_Given entries_
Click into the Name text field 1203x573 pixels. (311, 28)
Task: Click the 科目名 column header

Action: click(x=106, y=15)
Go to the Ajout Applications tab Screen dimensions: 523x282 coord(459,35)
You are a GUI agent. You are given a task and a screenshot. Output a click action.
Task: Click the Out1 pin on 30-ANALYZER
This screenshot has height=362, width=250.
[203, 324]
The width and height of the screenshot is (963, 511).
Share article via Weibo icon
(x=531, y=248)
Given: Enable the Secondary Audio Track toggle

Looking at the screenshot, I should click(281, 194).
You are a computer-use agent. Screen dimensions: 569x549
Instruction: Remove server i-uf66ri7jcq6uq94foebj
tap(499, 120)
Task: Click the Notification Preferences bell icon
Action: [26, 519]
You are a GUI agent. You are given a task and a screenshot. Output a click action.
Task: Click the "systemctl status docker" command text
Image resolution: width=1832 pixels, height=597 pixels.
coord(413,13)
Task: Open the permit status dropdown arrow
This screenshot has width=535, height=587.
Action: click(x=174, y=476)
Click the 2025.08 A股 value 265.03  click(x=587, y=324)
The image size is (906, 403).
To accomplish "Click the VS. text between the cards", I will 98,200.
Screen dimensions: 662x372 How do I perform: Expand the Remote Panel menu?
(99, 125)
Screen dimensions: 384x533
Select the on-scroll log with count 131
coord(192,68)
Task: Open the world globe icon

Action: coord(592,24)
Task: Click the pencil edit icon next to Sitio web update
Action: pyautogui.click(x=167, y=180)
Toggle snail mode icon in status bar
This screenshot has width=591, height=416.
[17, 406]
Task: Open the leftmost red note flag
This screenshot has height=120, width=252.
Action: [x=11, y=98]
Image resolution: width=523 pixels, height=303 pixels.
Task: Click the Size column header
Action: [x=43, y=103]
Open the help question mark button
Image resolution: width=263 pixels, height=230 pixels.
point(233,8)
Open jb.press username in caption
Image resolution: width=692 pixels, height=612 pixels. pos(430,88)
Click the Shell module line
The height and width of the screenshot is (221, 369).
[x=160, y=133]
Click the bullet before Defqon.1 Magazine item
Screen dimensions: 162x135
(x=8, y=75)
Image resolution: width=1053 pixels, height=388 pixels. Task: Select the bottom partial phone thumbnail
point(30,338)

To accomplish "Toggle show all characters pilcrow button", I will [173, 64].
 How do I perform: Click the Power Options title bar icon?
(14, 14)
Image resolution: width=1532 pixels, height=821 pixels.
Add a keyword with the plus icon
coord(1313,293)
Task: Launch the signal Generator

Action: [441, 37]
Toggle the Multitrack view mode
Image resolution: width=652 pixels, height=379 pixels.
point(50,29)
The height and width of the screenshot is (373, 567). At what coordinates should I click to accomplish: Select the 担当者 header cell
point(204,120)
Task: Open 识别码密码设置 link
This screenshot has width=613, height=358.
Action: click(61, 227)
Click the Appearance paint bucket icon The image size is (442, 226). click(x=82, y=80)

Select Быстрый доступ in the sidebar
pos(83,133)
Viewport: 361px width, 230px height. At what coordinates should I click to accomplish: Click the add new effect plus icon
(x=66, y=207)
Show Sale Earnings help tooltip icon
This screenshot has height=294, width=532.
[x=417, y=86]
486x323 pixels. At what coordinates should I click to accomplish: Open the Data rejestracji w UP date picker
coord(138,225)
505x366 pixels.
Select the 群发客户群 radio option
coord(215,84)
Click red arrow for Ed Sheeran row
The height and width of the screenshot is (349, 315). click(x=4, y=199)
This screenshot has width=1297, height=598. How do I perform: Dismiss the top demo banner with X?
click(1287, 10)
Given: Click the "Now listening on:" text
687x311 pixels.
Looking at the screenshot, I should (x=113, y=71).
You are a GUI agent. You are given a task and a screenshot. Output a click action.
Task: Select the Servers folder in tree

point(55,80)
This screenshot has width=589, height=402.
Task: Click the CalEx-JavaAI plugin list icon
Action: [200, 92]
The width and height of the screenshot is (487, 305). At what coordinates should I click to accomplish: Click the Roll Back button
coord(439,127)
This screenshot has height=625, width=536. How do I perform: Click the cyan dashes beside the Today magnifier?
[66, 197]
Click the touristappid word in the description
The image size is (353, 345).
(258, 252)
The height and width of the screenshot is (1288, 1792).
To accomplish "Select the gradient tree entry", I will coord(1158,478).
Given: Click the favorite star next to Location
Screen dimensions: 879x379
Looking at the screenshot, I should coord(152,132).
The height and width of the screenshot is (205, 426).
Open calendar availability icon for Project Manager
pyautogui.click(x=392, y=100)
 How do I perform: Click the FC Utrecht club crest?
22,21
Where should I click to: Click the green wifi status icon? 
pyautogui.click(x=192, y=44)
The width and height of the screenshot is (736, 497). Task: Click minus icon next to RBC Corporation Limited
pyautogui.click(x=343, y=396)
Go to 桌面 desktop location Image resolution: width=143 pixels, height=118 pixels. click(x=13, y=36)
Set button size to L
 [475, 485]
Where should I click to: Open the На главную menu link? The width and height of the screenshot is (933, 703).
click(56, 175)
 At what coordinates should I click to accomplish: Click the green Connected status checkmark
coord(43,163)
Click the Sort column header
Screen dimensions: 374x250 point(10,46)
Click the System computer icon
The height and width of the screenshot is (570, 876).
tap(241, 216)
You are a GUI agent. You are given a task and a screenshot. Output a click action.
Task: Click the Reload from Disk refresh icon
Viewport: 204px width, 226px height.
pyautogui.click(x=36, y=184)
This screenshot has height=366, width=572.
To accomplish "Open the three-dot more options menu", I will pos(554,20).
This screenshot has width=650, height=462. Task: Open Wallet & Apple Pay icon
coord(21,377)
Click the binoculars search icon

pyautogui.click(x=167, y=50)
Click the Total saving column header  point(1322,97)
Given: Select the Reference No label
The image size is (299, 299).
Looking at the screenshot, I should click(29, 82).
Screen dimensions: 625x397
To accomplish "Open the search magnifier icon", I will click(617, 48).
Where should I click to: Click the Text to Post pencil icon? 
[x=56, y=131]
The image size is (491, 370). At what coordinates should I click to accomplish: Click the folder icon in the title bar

_Work instruction_
From the very first line of the data through the line with "Task: Click the Out1 pin on 30-ANALYZER" in it, please reproduce each line exactly and output nothing more.

_Task output_
Click into the Name text field 1203x573 pixels. (311, 28)
Task: Click the 科目名 column header

Action: click(x=106, y=15)
Go to the Ajout Applications tab Screen dimensions: 523x282 coord(459,35)
You are a GUI agent. You are given a task and a screenshot. Output a click action.
Task: Click the Out1 pin on 30-ANALYZER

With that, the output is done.